Anyway, I can’t remember where we were by now, except going up another hill, or down one, so we kept going to Bruisyard, where I once gallantly rescued a bonking Annie with a chocolate flapjack. This is not a metaphor. And also where I stopped 20 Dun Runners heading in the wrong direction one filthy night in 2005. ‘I’m a local,’ I explained. ‘Follow me.’ They did for about 2 minutes until they got bored of my plodding pace, and zipped on past into the darkness. This time it was much nicer – sunshine, birdsong, the distant sound of a mower, and then all of it drowned out by Annie’s cassette, which sounds like a buzz-saw next to your ear. Small bunnies took fright and fled across the road at the approaching din. Then, thankfully, she started pedalling again and all we had was the rhythmic creak of her knees.

So by now I suspect we were nearing Framlingham. More idyllic countryside. Tons of it. Acres of verdant patchwork fields stretching as far as you can see. It’s unreal, actually – it looks like a cartoon, or Lemon Jelly’s album cover Lost Horizons, if you know the one. One scene was straight from Tuscany – a line of poplars and a gently rising hillside. Then a bright yellow field of rapeseed, set against the blue sky. Ridiculously pretty. Then we drop down into Framlingham and there is the unforgettable sight of an enormous castle perched high above a water meadow. It’s just lovely.

Framlingham was full of public school girls, as opposed to public schoolgirls, which I suspect is something else entirely. There’s Framlingham College here, and they’d clearly been given the afternoon off, so they walked around in packs wearing miniskirts and tights with holes in, looking insecure and saying things like ‘trisers’, ‘hice’ and ‘ears’. I went into the hotel for tea. ‘It’s too late for tea’, snarled a surly bargirl. ‘No it isn’t,’ I replied. ‘I’ll go to the cafe instead.’ And the tea was lovely at the cafe, and the lady brought out two chairs for us on the pavement, and didn’t mind when we ate our own flapjacks, and told us how nice Fram was, and was so glad she’d moved there from Cornwall, where they are awful, apparently. Well, I dunno. My uncle was a Cornishman, and he was alright, from what I recall. But I didn’t tell her that.

We set off again, Annie lowering the tone to our customary level by loudly announcing: ‘Fuck me, my arse is sore’. I’m not surprised, really, given that she’d done about 80 miles by that point. We headed up another hill to Saxtead Green, then whizzed down to Earl Soham, outpacing the cars restricted by the 30 zone. Then it was up again, and down, and up some more, along the 1120 to Debenham, where last summer I recall Annie clopping down the high street in her cleats like a pony, and neighing for effect. Debenham saw an Annie-motorist altercation when some twat pulled out in front of her and got an earful. I just smile and think zen at these moments, which winds them up even more.

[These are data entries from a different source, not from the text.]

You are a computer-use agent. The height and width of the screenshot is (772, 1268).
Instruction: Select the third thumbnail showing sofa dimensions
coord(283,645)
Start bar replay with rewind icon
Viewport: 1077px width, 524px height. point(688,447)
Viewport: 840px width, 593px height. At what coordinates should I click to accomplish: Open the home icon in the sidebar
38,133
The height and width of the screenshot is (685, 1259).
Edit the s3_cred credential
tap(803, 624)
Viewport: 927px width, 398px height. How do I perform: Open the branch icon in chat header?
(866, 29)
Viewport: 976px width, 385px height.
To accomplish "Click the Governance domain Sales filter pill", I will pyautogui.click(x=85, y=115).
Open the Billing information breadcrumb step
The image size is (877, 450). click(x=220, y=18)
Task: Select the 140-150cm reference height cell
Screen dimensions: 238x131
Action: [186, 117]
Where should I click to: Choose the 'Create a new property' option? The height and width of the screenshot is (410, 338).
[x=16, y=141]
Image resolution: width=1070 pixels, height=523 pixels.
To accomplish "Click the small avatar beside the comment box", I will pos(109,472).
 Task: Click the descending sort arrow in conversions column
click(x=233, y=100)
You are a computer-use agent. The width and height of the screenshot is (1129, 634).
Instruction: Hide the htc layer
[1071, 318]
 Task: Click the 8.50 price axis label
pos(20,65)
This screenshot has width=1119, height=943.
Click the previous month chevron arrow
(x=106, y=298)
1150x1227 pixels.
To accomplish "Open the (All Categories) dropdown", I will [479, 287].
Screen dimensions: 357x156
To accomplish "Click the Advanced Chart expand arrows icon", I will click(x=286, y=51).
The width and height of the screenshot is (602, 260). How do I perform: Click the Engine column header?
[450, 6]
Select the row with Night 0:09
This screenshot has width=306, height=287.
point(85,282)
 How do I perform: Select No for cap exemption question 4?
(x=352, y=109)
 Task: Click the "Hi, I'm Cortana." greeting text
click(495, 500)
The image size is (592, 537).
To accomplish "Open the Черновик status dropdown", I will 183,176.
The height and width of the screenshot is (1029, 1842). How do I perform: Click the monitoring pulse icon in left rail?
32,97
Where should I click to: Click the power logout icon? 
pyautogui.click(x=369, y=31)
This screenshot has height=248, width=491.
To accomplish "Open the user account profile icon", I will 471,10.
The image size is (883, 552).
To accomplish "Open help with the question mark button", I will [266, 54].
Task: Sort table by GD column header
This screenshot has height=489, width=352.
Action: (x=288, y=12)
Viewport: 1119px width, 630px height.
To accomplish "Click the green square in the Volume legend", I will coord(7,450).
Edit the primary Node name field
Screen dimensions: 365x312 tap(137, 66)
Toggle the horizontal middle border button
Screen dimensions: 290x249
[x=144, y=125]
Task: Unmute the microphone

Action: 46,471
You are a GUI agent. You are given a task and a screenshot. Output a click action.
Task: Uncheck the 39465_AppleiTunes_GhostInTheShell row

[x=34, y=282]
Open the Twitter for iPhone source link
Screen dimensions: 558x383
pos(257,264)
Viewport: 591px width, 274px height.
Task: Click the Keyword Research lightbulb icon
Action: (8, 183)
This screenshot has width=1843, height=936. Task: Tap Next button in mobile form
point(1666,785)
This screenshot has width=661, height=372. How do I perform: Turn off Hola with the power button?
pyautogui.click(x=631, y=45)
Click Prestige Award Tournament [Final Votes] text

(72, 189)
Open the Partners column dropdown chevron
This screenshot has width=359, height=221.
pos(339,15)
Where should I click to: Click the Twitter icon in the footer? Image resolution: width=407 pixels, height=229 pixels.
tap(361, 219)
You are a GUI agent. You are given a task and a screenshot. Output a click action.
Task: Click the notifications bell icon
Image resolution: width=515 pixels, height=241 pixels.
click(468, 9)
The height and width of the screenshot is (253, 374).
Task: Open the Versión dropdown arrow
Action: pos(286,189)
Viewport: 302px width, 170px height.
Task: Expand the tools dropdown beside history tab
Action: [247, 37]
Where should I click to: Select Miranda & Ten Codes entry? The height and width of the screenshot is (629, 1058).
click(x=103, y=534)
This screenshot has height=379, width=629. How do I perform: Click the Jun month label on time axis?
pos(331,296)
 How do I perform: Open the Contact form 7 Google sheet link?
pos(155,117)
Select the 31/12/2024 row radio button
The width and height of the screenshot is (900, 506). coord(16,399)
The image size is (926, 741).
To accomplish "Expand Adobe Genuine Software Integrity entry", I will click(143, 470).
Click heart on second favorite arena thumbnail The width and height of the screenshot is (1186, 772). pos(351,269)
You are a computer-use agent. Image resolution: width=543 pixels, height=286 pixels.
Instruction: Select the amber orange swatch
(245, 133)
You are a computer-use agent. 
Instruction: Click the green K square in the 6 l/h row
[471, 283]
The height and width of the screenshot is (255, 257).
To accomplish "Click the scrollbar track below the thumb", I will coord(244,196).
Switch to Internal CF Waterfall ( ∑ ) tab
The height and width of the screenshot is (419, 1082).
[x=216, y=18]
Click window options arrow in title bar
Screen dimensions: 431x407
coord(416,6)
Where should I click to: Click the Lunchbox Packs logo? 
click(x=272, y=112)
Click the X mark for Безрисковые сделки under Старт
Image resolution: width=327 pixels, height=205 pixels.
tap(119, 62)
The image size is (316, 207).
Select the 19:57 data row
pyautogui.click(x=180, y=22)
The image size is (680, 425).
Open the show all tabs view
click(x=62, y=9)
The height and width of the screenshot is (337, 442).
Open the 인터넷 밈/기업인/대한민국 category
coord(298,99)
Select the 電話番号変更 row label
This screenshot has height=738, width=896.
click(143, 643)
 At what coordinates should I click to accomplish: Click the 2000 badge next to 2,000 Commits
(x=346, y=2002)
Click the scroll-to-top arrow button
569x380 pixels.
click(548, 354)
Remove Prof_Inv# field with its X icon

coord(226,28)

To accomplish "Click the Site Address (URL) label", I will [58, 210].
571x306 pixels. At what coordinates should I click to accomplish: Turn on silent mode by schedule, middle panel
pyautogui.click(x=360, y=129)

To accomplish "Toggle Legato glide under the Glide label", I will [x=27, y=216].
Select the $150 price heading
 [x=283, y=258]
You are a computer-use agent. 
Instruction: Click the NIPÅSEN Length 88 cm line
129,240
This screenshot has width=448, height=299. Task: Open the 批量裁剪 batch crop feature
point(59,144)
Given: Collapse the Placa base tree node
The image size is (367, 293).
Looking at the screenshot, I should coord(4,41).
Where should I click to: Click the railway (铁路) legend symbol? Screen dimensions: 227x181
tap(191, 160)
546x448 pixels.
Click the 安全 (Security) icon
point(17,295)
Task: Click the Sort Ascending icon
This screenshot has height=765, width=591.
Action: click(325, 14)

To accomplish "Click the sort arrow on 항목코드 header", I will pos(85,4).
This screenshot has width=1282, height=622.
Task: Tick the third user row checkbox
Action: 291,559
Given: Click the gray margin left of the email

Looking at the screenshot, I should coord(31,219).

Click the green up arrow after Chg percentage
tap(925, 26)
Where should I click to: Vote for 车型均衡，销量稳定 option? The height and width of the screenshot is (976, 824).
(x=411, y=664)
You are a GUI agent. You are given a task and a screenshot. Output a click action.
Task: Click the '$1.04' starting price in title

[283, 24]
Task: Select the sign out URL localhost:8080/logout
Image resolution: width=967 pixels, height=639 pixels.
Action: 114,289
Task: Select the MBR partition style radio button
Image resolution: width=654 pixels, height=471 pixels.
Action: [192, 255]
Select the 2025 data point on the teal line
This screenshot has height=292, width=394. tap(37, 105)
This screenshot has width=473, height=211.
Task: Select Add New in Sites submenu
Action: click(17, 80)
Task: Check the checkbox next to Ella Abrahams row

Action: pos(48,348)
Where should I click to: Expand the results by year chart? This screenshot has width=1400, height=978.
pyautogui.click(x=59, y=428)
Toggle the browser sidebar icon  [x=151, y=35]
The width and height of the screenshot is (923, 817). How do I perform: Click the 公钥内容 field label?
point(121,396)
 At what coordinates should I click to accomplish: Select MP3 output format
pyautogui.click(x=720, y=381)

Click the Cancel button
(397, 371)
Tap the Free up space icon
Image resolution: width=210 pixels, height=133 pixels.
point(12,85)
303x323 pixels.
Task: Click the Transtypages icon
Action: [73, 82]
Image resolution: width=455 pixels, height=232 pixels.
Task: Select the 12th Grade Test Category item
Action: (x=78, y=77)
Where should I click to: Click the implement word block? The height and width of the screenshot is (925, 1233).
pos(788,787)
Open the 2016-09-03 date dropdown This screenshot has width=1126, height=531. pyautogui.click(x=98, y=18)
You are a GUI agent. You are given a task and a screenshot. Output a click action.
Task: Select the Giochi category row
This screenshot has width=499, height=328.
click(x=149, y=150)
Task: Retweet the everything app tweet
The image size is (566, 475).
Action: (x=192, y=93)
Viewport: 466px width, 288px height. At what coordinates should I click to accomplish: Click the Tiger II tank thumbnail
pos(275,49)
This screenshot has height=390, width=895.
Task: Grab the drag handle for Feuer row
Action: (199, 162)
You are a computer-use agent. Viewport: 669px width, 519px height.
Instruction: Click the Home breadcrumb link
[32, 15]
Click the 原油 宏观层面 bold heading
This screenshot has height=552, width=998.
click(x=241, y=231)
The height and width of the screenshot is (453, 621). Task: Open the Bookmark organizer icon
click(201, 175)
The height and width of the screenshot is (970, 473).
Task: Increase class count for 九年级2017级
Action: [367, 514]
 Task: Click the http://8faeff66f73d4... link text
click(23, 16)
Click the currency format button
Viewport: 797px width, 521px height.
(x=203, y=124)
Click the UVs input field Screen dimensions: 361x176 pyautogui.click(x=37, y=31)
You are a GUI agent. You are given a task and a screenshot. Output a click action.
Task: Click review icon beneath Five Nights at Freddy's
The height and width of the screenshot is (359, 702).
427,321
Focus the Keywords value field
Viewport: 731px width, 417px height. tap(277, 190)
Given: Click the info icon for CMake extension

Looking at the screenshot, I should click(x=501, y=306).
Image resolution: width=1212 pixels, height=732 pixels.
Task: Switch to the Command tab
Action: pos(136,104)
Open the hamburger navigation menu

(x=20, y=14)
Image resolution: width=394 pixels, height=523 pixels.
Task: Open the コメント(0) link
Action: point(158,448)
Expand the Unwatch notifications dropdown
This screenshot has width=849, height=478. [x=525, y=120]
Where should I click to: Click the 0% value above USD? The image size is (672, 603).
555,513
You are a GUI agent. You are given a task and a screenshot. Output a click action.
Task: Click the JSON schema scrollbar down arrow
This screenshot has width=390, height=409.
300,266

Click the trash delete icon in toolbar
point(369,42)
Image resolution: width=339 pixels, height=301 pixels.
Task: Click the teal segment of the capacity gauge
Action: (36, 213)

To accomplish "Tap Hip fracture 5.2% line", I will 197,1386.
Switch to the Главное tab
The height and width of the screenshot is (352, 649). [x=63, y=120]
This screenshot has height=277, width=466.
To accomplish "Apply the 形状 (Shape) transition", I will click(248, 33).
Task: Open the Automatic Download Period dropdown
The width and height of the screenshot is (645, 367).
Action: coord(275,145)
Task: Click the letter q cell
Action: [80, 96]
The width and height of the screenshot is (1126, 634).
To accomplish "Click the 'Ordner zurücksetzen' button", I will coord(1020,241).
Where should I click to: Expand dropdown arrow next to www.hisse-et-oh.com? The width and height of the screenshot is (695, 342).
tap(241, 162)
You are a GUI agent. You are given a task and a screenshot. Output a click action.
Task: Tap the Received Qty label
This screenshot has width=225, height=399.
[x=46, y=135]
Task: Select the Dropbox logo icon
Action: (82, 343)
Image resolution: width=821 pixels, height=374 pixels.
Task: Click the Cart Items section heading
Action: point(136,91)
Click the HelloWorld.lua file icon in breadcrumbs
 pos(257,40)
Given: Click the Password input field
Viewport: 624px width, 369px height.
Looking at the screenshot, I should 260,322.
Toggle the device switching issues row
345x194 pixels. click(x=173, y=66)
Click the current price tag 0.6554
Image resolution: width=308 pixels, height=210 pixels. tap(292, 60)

I was beginning to suffer at this point. My legs were heavy, my face was burning from the bravely refused sunscreen, and I was tired. But on we went, to places I don’t know the name of. Earl Stonham was one I recall, where they are having a scarecrow competition – one lay in a wheelbarrow holding a bottle of beer, another wore a hi-viz jacket and pointed a hairdryer down the road; very effectively, judging by the number of brake lights. Another pretty village, another hill, then over the A140. It’s a blur now, to be honest. I’d only gone 40 miles, but am way out of condition, and so just hung on to Annie’s back wheel as she plodded on. Then, suddenly we were coming into Needham Market, zipping down the High Street and then under the railway bridge, round to Chez Annie. I’d done 45 miles, Annie had done another 50 on top on that, and was looking pretty good for a 95 mile ride.

So we then drank a lot of tea, talked some gibberish and managed to eat the best part of a jumbo pizza each. I recall that pleasant ache of tiredness that comes from a long bike ride, where you have been alone with your thoughts all day and ended them all on a positive note at what you have achieved. I was shown to the spare room and slept for 10 hours, dreamlessly. I’d like to thank Annie for her hospitality, and for a fantastic ride, which reintroduced me to Suffolk and reminded me that I’m glad to be home.